The Cultural Markers
Although this book takes place in Cuba, the story is not only about Cubans, but blacks and Swedish people as well. One particular passage on page 109 from a poem by Cecilia really describes the view she has of people and the color of their skin:

They tell me they do not believe
that people are either
black or white -
if that were so, then mixed-race children
would all be gray
instead of a myriad
lovely warm shades
of natural brown.

There are multiple references to the languages spoken by the characters in the book. Elena speaks Spanish and some English, Cecilia speaks both well, and Fredrika speaks and writes in Swedish and English.

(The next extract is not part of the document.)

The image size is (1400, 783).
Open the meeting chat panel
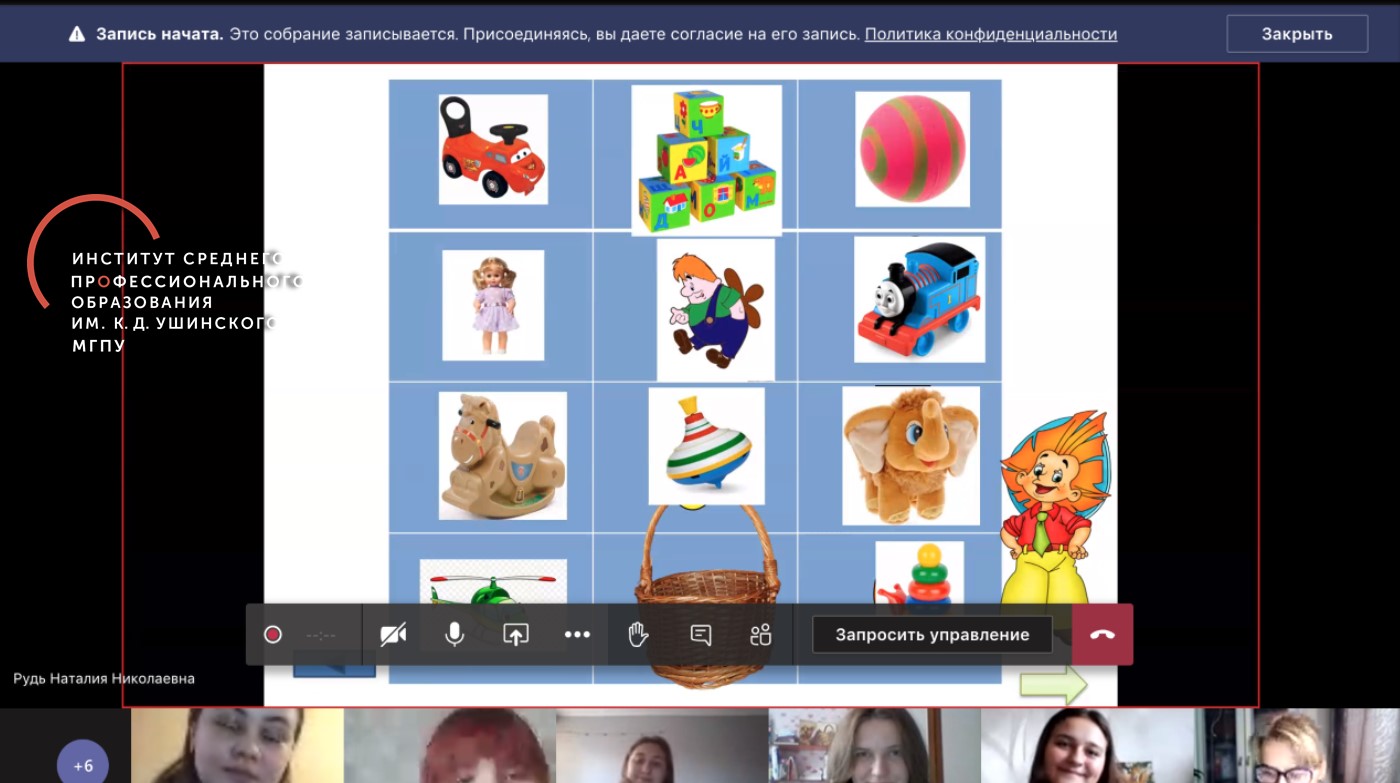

The tropical landscape of Cuba is also described in several poems ("The quality of light in tropical air / is more intense and on hot days / a sea breeze feels like the breath of heaven" (71)).

The Review

Hazel Rochman (Booklist, Dec. 15, 2009 (Vol. 106, No. 8))
As in The Poet Slave of Cuba (2006) and The Surrender Tree (2008), Engle draws on little-known Cuban history to tell a stirring, immediate story in poetry. Based on the diaries and letters of Swedish suffragist Fredrika Bremer, who spent three months in Cuba in 1851, this title focuses on oppressed women, the privileged as well as the enslaved, in three alternating free-verse narratives. Fredrika remembers that back home in Sweden, she was kept hungry so that she would grow up to be thin and graceful. Her savvy translator is Cecilia, a teenage slave who remembers being captured in the Congo when she was eight years old and sold to a trader by her own father. Elena is a fictional character, a privileged girl in a slave-owning family who is forced into a life filled with “frilly dresses and ornate dance steps” that allows her little freedom. Through this moving combination of historical viewpoints, Engle creates dramatic tension among the characters, especially in the story of Elena, who makes a surprising sacrifice.


The Connection
I think it would be nice to share this book in verse about Cuba and slavery with other similar books written by Margarita Engle, such as The Poet Slave of Cuba, The Surrender Tree, Tropical Secrets and Hurricane Dancers. Her poetry is so moving that it would be nice to read it aloud.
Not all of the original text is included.